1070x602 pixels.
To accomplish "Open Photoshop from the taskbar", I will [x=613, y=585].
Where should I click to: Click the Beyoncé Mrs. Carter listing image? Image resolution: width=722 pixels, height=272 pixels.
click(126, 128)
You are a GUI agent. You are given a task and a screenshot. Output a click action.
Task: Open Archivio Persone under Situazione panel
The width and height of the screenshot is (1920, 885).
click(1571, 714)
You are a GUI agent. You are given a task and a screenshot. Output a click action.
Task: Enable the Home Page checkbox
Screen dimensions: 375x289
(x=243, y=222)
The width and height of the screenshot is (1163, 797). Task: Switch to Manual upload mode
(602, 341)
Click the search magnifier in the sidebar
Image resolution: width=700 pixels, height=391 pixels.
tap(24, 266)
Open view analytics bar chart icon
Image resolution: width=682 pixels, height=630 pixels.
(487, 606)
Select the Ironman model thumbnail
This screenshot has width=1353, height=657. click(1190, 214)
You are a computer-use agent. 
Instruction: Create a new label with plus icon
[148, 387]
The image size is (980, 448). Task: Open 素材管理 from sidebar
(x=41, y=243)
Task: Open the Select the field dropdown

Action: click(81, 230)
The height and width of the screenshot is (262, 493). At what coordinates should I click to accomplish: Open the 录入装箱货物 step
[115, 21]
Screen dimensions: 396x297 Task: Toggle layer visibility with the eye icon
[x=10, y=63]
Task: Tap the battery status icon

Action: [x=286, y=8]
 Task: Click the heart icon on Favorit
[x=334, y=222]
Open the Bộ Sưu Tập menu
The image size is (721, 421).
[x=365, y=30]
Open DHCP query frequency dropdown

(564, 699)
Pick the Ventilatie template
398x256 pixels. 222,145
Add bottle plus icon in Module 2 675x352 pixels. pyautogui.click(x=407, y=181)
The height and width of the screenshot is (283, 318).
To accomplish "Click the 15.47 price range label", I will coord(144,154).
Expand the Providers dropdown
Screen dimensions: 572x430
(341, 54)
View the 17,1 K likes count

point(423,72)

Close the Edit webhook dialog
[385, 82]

· · · · · · ·

Stated task: Please count the lines in the rows above that contain the string "will", matching case exactly, and reply with only that number.

Finished exercise: 2